By the time Notre Dame “Laetare Remarks” speaker John Noonan finished naming people or groups that will not solve the abortion impasse, declaring it
too serious to be settled by pollsters and pundits; too delicate to be decided by physical force or by banners and slogans, pickets and placards; too basic for settlement to be based on a vote by judges
there was no one left but the president and the Congress. He had nothing to say about the latter, but he pronounced Obama, sitting a few steps away, the possessor of “great goodness” and “a man of conscience.”
Earlier, he had told of Lincoln advising emancipated slaves to move south of the border, “somewhere in Central America” — a “ridiculous” idea, said ex-slave Frederick Douglass. But a month or so later, Lincoln issued his Emancipation Proclamation,” providing long after the fact an example for Noonan of changing your mind and doing the right thing.
His comments at the graduation seemed geared to changing Obama’s mind and were anything but the dynamic game-changer envisioned as possible by the National Post writer mentioned in the blog item below.
In fact, Noonan took pains to distance himself from the refusal of Mary Ann Glendon to receive this year’s Laetare, precisely because the man Noonan apparently hopes to convert would be honored at the same ceremony.
He was careful, punctilious, in fact, about not blaming Glendon, the Harvard prof and former ambassador to the Vatican, calling her “a friend . . . whose absence I regret” and her decision “lonely, courageous, and conscientious.”
[S]he declined the honor she deserved. I respect her decision.

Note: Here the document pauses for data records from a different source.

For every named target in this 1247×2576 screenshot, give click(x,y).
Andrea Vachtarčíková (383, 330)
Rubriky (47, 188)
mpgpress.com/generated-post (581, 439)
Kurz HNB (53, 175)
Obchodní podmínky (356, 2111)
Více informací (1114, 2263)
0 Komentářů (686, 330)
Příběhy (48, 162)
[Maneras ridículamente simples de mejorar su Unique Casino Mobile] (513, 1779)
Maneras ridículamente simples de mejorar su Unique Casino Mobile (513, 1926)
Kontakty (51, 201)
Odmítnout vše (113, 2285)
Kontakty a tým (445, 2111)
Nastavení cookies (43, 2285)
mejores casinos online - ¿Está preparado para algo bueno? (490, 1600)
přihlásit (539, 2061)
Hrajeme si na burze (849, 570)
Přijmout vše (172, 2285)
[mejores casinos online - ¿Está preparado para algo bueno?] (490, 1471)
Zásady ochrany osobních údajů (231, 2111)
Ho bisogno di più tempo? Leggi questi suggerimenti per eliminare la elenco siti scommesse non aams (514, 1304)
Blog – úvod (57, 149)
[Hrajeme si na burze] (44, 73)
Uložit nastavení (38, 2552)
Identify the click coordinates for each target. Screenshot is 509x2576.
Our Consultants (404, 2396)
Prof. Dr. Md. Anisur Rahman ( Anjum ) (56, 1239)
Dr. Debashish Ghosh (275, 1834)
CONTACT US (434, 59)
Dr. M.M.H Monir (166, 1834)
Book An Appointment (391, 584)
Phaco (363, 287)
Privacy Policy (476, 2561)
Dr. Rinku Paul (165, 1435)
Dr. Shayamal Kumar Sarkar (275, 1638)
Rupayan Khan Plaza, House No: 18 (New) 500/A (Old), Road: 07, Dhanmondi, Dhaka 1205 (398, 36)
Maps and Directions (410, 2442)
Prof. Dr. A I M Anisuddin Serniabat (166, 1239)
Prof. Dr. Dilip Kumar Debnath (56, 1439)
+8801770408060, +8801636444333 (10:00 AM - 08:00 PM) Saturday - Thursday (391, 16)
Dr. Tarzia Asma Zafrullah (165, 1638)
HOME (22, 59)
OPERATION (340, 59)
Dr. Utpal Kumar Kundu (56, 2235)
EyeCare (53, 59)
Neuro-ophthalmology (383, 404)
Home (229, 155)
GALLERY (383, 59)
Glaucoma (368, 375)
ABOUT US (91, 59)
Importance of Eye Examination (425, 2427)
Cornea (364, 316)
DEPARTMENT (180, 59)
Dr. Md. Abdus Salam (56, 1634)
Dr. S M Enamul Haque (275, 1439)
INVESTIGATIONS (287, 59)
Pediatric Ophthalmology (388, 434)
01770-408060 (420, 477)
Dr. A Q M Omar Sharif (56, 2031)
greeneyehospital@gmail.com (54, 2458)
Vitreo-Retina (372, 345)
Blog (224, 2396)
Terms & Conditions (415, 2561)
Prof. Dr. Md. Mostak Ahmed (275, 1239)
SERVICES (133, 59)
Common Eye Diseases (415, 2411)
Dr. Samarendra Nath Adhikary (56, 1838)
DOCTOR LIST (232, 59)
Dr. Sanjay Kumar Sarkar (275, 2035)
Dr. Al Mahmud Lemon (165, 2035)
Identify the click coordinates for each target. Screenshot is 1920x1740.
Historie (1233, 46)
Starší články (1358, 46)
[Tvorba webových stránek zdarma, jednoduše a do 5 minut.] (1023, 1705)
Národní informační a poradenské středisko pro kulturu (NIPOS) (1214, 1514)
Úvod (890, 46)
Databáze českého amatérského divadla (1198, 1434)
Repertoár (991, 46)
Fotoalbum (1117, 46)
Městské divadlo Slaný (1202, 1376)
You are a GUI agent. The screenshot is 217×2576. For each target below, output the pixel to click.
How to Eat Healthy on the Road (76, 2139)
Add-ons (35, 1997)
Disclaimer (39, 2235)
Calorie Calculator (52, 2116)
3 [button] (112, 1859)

He gave his own rationale for taking her place on the platform (without receiving the award, which he received decades ago):
I am here to confirm that all consciences are not the same; that we can recognize great goodness in our nation’s president without defending all of his multitudinous decisions; and that we can rejoice on this wholly happy occasion.
Words which warmed the cockles of the heart of ND President Rev. John Jenkins, to be sure. And which demonstrate Glendon’s point, that a commencement ceremony is no place to argue abortion with the President of the U.S.
Noonan apparently agreed, and settled for the softest of sells, emphasis on conscience, which may not make cowards of us all but probably is the only element in the abortion debate on which agreement can be reached with the most abortion-minded President in 220 years.
His Laetare Medal is about as meaningful as a steroid enhanced home run record. I hope he is enjoying it!